Copy the Cozumel coral rehabilitation text between "National Marine Park" and "long duration storm.", inclusive, swapping "shallow water" for "near-shore" wherever it occurs.

EXCERPTED PASSAGE below:

National Marine Park Wilma Impacted Coral Rehabilitation Projects
The Cozumel Marine Park has formally released studies that more finely detail the conclusion from initial Hurricane Wilma assessments that the marine ecosystems in shallow water were impacted severly by the long duration storm.
A Coral Team was formed to train the marine park in techniques for coral rehabilitation and to conduct a demonstration project at Playa Dzul Ha. The team included coral experts from the region, park staff and scientists and Reef Ball Foundation trainers. Additional volunteers joined the project and local businesses, including the Money Bar (COMER REALTY INVESTMENTS ) donated funding to make Phase II possible. Many in the community provided additional resources to amplify the project's objectives. Over 70 Reef Balls of various sizes were used as a base for planting propagated, rescued and imperiled corals. A special effort was made to re-establish populations of endangered Elkhorn Coral (Acropora palmata) because there was only 1 colony left after the storm at Playa Dzul Ha. In fact, we could only locate 9 colonies on the south side of Cozumel. By the end of the demonstration, the team had multiplied this adding 30 new colonies by asexual reproduction.
Another objective was to stablize many basketball sized rocks left behind by the storm which could form 'missles" and damage the natural corals in future storms. The team was trained to grade the biology present on the rocks and to stabilize them inside of the Reef Balls in layer depths compatible with the biological grade. [Turf algae rocks in the bottom layer, corline algae rocks in the middle and rocks with soft or hard corals or other marine life on top].
Additionally, the park wanted to make the site more attractive to snorkelers to take pressure off other shallow water reefs to allow them recovery time. This was accomplished by adding the Reef Balls in human friendly depths within Playa Dzul Ha, extending the reef ball snorkeling trail to the Money Bar and will be further augmented by a planned snorkeling trail at Playa Uvas as a next phase.
If the Elkhorn coral propagation and planting proves successful, another phase might include a genetic rescue of all Elkhorn corals on the south coast of Cozumel to ensure no more genetic lines of Elkhorn are lost. Because snail preditors loads on the remaining Eikhorn corals are still very high after the storms, elkhorn recovery will be very difficult. It is unknown if the normally successful coral plantings can handle such high preditor levels. Marine Park staff biologists will be monitoring the progress and hope the new plantings will spread out the preditor pressure. New information from scientists suggests that due to lack of shallow water ledge habitat for lobster, these snails may reach plague levels since their natural preditor is lobster. Efforts to remove the snails are being considered.

End of EXCERPTED PASSAGE.
ENTRIES SUPPLIED below:

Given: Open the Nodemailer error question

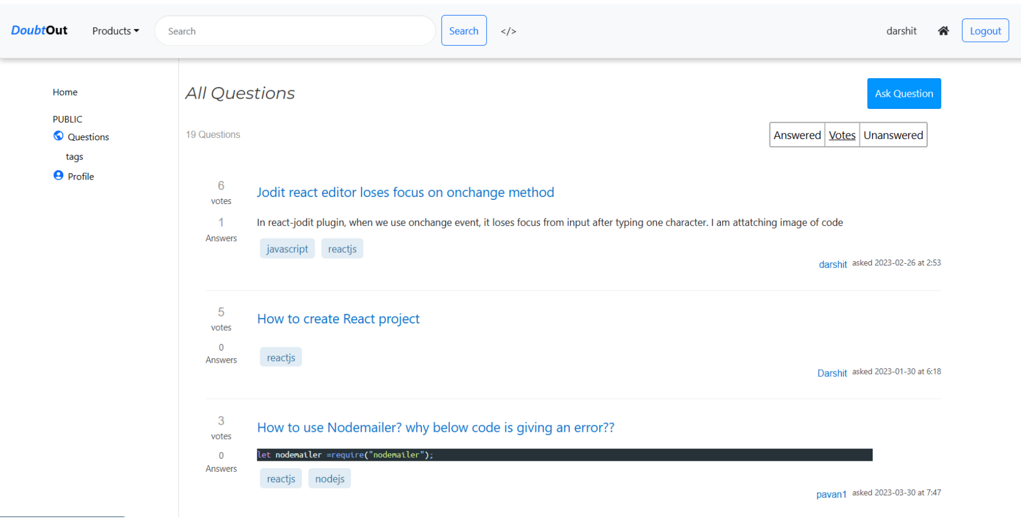Looking at the screenshot, I should click(435, 428).
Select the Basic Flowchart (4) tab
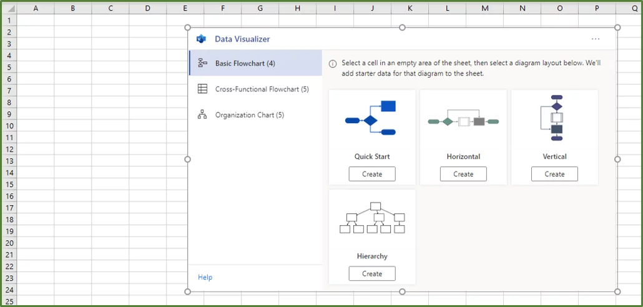 pyautogui.click(x=245, y=63)
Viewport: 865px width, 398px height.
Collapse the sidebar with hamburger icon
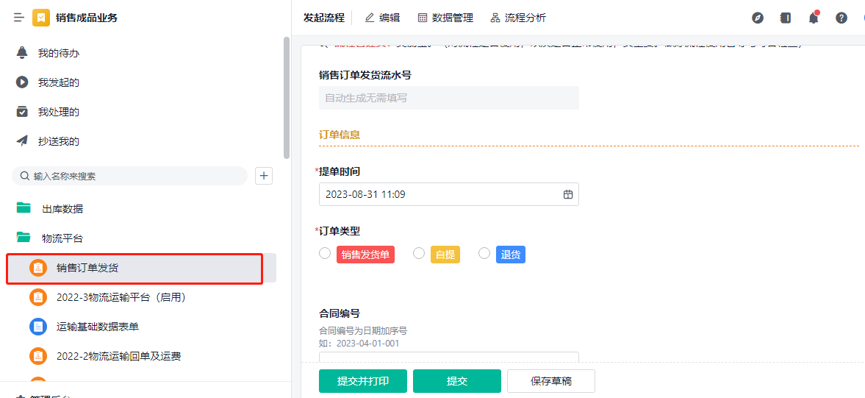click(19, 18)
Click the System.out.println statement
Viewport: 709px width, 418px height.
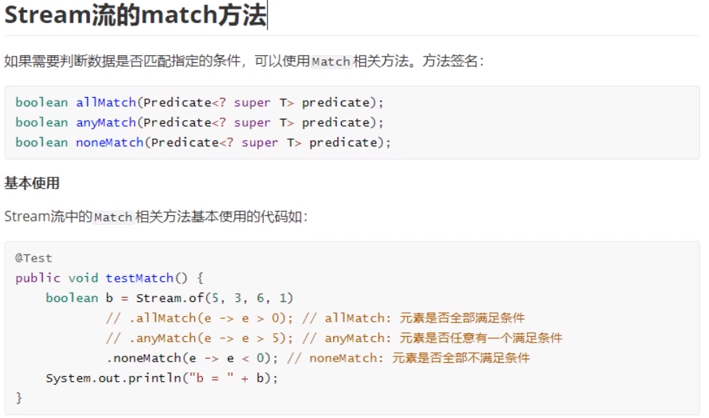161,378
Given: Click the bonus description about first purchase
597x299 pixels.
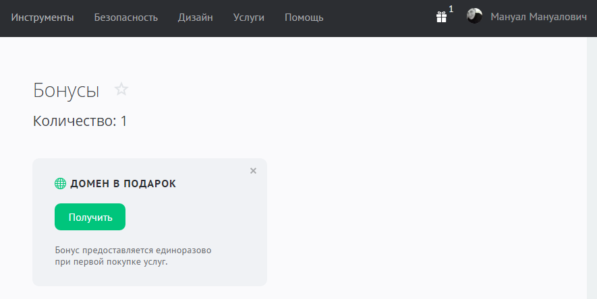Looking at the screenshot, I should [x=133, y=256].
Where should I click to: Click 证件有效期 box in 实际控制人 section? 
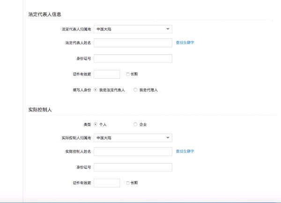107,183
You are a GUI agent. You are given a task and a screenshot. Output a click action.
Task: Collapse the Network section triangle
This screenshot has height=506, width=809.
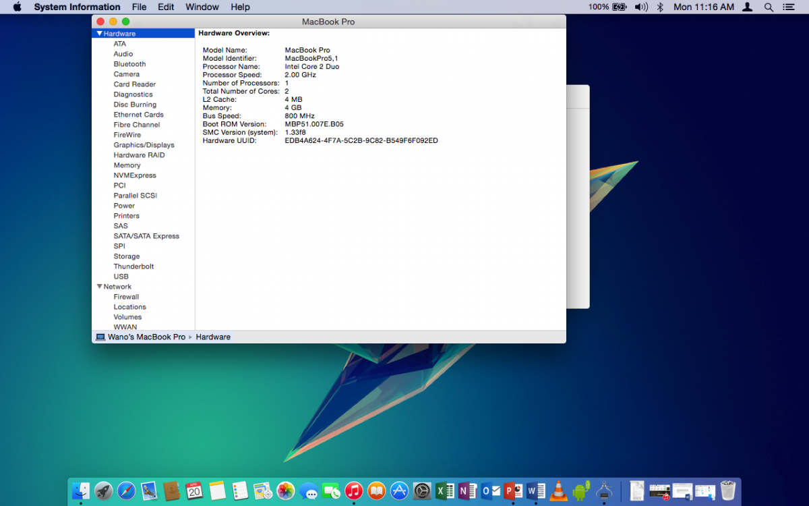tap(100, 287)
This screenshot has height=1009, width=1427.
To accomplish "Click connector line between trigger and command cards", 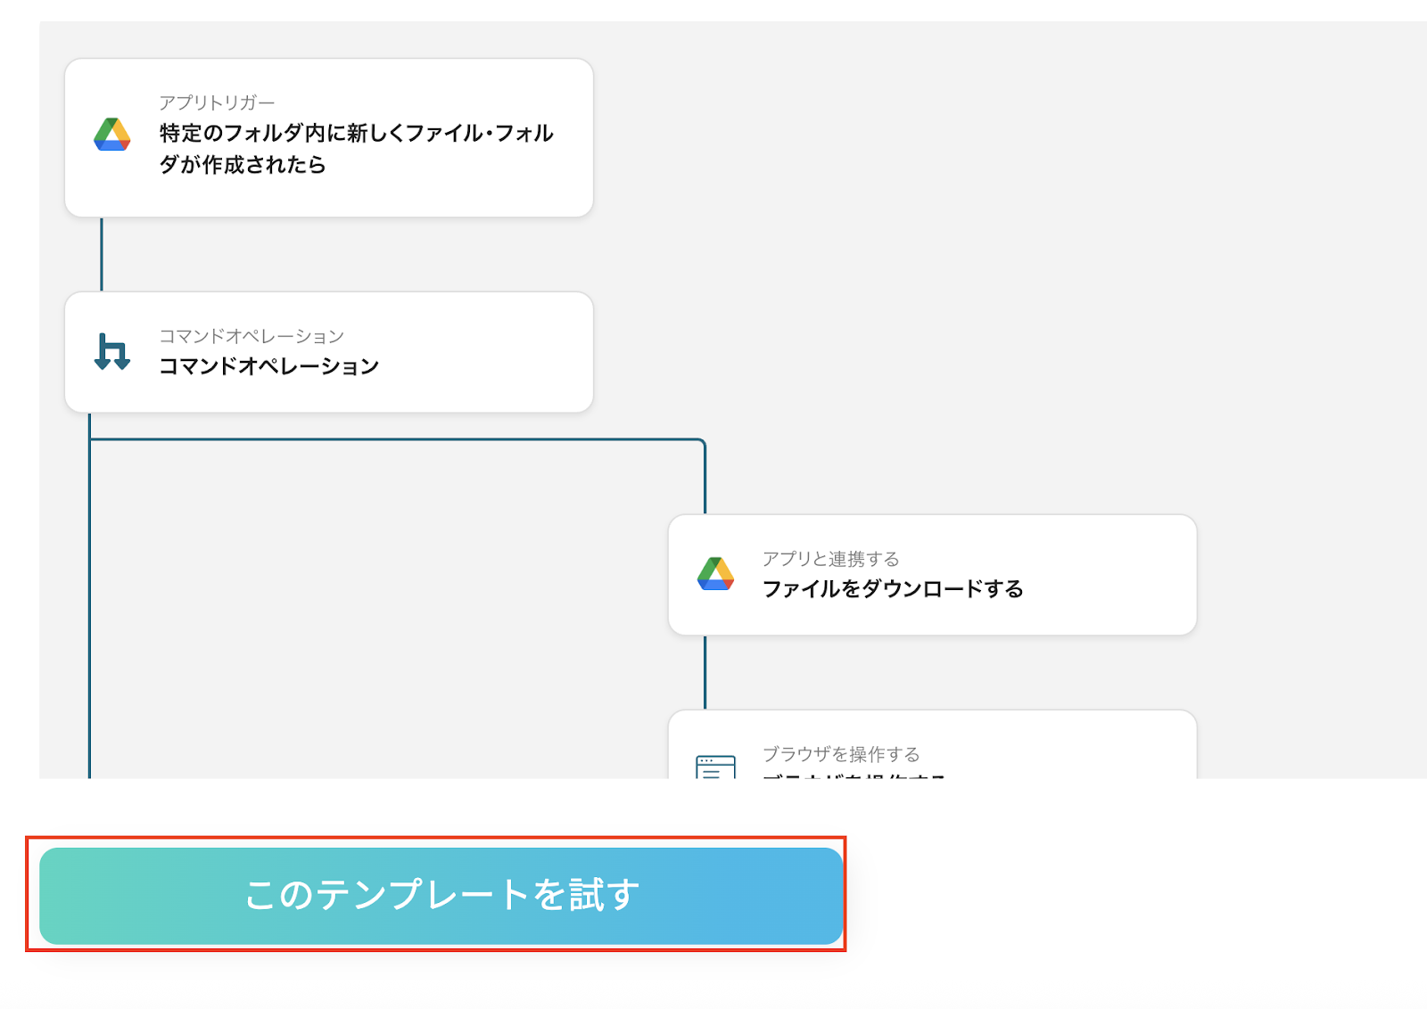I will click(x=102, y=254).
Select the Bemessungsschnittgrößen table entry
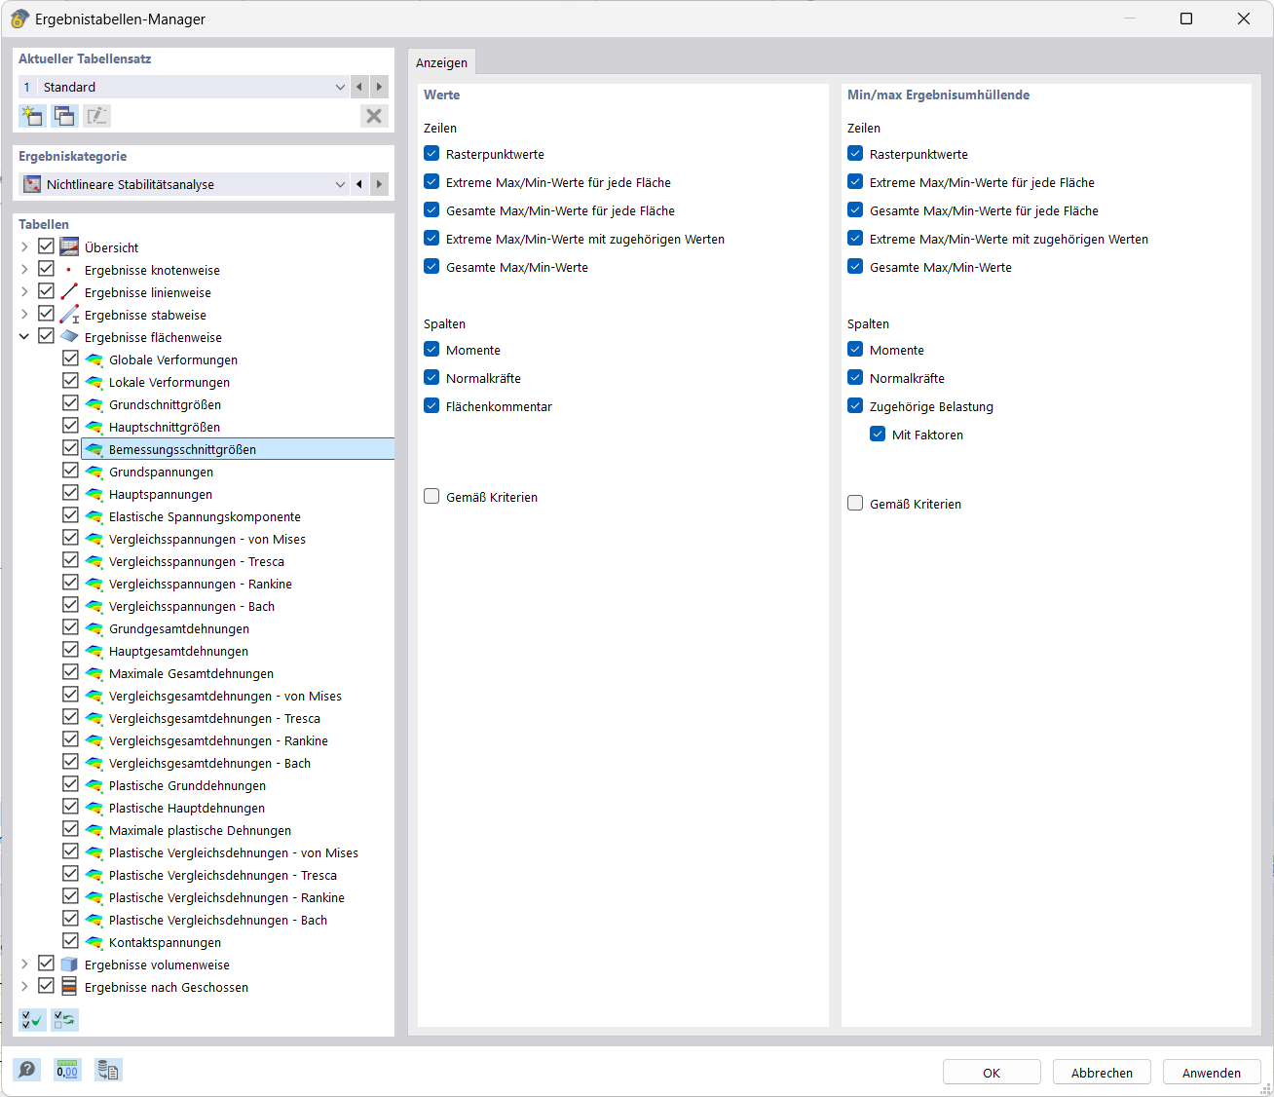This screenshot has height=1097, width=1274. [182, 449]
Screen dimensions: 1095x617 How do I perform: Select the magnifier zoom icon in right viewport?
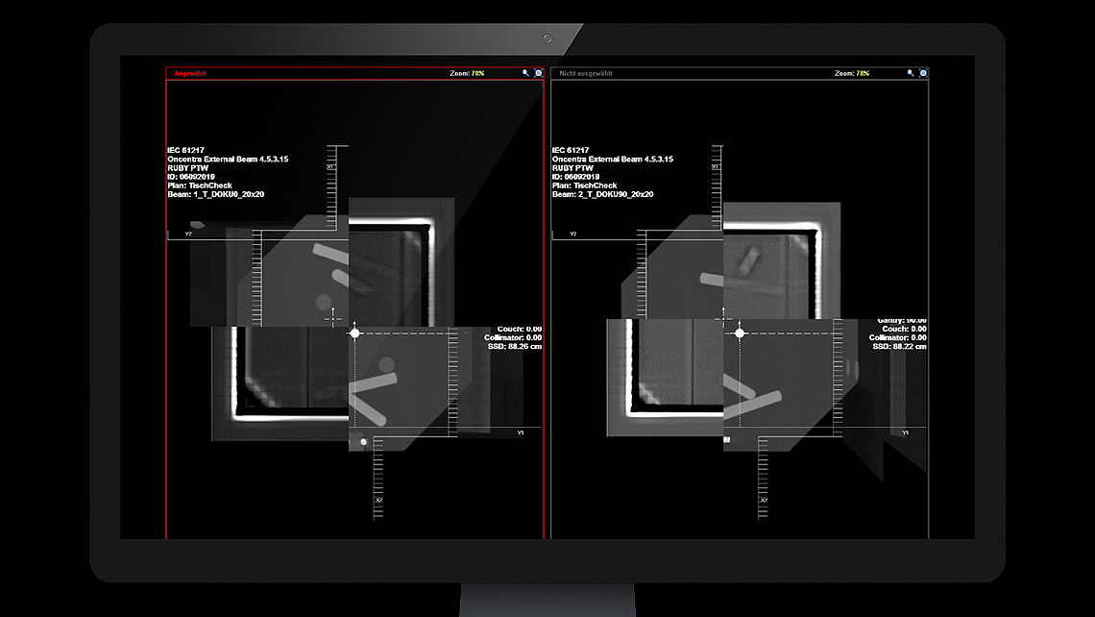910,72
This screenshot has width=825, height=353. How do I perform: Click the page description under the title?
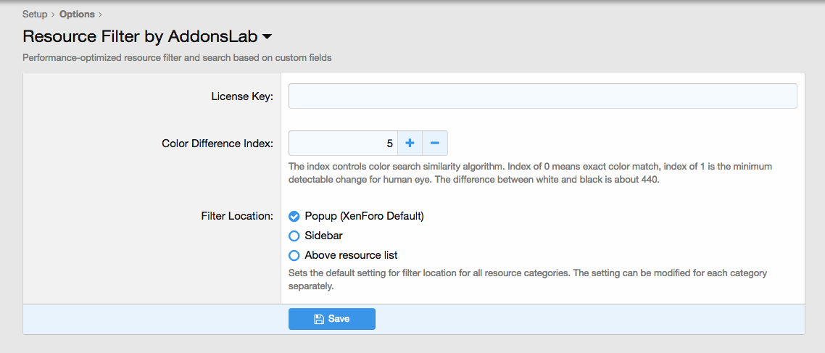coord(177,58)

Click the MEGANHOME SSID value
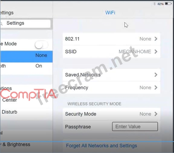[x=135, y=51]
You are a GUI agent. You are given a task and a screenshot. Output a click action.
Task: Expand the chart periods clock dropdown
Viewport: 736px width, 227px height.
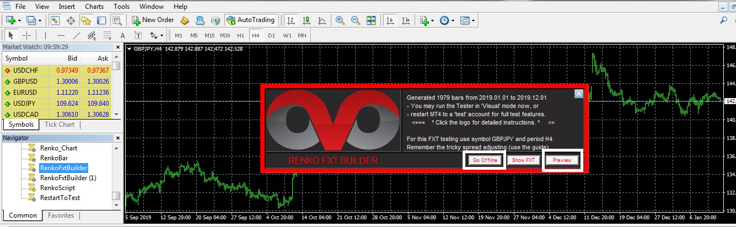click(453, 20)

End of ENTRIES SUPPLIED.

◆ **REPLY TO THE TASK**
National Marine Park Wilma Impacted Coral Rehabilitation Projects
The Cozumel Marine Park has formally released studies that more finely detail the conclusion from initial Hurricane Wilma assessments that the marine ecosystems in near-shore were impacted severly by the long duration storm.